The first step in this project was finding a donor 160 frame. I was hoping to find something that had been neglected, as in CHEAP, when I put the word out on the bevelheads list. The first reply I got was from my buddy Rich Lambrechts of Motofinesse, who had a 160 frame that fit the bill perfectly.

A couple weeks later I met up with Rich at the AMA Vintage Motorcycle Days at Mid-Ohio and picked up the remains of a Ducati 160 frame that some complete hack had sent him. The swingarm had been removed with a hacksaw, cutting into the pivot bosses in the process. The remains of the swingarm pivot was then removed from the frame with a sledge hammer. From what I can tell, the frame was laid down on the ground and beaten within an inch of it's life until the pivot was freed. And the subframe was bent. And the passenger peg mount was bent. And the serrated end of the footpeg mount was destroyed.

Could this frame have been brought back to factory appearance? I suppose. But it would have taken more work than any sane person would put in to it. Ok, maybe if it was a '52 Vincent Black Lightning it'd be worth it, or some old boardtrack racer, but we're talking a square-styled Ducati 160 Monza Jr here. Out came the hacksaw and off came about 8 pounds of bent and battered tubing.

Then I needed to figure out how to attach the hardtail section. I decided to mimic the original frame tubes on the chain stays, coming out of the existing brackets with a 90 degree bend and running the tube straight up to the new axle plate. I used the hole that the rear brake arm pivot went through as a locator for the new frame tubes.

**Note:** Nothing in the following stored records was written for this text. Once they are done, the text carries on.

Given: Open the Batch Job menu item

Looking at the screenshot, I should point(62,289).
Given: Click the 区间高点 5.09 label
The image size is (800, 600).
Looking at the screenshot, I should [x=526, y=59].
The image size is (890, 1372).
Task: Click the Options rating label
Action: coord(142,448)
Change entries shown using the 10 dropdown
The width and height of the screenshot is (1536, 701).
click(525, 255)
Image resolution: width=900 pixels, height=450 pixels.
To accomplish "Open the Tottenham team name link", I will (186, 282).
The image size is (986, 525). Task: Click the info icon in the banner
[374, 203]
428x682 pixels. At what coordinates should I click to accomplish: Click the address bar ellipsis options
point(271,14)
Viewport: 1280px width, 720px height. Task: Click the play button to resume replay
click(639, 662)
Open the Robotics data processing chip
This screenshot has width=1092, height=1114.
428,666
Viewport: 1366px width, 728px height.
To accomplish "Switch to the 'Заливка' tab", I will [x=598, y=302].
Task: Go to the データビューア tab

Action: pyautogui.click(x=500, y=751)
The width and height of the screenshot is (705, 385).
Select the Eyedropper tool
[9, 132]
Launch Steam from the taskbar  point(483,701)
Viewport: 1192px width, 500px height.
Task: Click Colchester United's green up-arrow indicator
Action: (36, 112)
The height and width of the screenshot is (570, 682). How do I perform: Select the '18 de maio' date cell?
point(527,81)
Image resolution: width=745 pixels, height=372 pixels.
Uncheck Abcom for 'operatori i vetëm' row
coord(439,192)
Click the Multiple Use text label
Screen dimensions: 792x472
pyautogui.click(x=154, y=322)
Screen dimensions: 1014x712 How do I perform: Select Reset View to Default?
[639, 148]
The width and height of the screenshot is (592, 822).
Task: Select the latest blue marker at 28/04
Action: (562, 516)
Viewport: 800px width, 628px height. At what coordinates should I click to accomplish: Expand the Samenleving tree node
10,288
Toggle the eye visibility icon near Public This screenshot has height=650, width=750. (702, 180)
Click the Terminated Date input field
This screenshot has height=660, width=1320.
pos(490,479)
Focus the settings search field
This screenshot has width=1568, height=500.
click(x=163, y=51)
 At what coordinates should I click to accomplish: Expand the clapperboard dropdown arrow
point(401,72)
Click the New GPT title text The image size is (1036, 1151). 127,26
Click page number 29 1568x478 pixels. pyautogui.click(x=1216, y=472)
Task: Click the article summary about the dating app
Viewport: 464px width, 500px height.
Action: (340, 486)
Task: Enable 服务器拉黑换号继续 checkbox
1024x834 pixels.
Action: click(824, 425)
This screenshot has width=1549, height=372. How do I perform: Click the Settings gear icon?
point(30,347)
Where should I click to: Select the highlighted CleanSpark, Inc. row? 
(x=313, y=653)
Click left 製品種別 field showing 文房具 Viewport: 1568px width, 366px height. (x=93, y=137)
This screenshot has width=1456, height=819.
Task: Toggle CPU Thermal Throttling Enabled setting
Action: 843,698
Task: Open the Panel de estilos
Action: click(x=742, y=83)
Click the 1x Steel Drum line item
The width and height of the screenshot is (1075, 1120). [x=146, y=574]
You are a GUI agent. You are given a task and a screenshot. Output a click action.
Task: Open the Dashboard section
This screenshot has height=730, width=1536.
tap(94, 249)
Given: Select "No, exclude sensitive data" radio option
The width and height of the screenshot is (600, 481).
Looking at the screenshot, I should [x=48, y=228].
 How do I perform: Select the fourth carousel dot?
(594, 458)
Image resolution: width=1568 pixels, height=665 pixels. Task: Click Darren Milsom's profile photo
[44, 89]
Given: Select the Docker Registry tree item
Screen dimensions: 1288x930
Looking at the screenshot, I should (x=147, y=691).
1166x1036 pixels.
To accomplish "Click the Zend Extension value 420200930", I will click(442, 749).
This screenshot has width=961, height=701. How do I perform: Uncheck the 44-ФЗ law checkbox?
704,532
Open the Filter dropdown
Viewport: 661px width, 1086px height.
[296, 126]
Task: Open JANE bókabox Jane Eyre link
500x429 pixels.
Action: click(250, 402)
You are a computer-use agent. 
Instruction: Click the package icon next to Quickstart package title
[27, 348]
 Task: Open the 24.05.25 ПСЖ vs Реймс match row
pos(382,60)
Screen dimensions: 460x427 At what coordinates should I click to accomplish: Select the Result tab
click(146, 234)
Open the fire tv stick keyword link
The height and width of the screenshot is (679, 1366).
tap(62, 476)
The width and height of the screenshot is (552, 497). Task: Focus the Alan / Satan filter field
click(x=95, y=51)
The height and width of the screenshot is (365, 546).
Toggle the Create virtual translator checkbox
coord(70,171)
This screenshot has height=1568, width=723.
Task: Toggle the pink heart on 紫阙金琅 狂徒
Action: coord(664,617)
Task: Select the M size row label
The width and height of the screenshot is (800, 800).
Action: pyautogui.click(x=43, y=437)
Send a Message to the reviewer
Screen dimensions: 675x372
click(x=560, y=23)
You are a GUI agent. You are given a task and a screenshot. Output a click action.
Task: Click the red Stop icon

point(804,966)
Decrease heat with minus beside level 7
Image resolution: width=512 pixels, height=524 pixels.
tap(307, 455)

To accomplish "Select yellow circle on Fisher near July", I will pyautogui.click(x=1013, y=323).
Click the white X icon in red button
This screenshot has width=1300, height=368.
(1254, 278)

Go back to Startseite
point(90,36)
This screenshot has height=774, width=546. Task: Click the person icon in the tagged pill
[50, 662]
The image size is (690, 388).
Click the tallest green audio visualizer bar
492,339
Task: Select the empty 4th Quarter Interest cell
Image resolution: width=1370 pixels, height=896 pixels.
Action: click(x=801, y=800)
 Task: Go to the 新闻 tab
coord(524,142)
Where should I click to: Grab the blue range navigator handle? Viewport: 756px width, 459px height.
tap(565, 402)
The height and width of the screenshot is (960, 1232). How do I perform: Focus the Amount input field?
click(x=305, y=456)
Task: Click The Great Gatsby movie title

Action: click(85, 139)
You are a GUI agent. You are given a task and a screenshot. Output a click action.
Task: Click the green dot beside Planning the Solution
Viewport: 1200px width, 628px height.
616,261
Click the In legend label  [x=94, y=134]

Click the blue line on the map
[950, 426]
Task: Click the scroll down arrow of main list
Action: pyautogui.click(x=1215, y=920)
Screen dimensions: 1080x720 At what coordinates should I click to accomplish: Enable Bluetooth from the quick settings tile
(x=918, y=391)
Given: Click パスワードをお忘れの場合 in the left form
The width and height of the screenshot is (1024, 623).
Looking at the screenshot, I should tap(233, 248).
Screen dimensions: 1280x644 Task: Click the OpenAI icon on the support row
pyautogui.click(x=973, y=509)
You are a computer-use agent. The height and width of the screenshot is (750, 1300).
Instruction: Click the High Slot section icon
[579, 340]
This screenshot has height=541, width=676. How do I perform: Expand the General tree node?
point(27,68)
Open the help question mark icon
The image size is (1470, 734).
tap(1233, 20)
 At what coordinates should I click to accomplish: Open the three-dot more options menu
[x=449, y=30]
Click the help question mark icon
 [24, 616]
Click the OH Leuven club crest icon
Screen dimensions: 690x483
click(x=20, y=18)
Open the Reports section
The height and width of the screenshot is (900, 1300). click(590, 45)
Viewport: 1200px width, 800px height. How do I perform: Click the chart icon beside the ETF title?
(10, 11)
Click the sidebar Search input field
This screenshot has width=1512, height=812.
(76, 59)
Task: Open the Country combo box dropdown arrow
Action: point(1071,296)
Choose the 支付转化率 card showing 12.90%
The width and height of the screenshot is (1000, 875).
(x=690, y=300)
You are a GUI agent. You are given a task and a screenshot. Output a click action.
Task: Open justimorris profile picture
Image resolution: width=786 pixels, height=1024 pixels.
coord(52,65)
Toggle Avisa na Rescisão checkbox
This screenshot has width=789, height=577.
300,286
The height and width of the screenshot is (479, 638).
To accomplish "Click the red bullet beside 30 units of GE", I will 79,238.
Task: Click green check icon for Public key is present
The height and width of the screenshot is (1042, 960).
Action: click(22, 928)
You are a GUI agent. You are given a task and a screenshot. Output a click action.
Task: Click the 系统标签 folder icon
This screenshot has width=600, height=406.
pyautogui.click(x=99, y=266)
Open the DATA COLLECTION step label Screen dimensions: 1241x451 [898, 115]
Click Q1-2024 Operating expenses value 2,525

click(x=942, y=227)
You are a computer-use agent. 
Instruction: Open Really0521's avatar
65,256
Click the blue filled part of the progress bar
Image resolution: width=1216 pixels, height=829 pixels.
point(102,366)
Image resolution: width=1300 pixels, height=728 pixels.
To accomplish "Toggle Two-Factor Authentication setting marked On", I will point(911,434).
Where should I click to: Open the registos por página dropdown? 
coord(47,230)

First I turned up a bushing on the lathe so the bit for the hole saw would be centered, then tried to mount everything on the drill press. The test holes went fine with a 1" hole saw but when I went to do the frame things started to go wrong. It gouged the surface a little but I caught it before it was too bad. I got the hole through but it wasn't as clean as I would like. For the right side I went with a 15/16" hole saw and then opened it up with a reamer to fit the 1" tubing. I thought about doing this to begin with but decided the test holes were good enough... turns out it's a lot easier to drill through a flat plate than it is to drill through a bracket on a frame... oh well. Live and learn. The fit isn't too bad, it's just not great. The right side is shown above with a straight tube poking through it. At least I got the holes lined up well enough for a tube to go through! (Maybe a little play in one of them isn't such a bad thing!)

For the seat stays I decided to bolt them to the frame, and then weld them too after everything was in place. That way I could get away with a smaller bolt, and not have to worry that if the weld failed the frame would fall apart. Belt and suspenders, I know, but I really don't see any downside. If I don't like how the bolt head looks, I'll grind it down to match the profile of the tube, braze over it, then smooth it all down so when it's painted no one will be able to tell it's there.

One issue I haven't figured out yet is what to do with the original swing arm pivot area. I'm thinking I'll just remove as much of the boss as possible, blank of what's left, and put a plug in there to match the oil drain plug on the engine?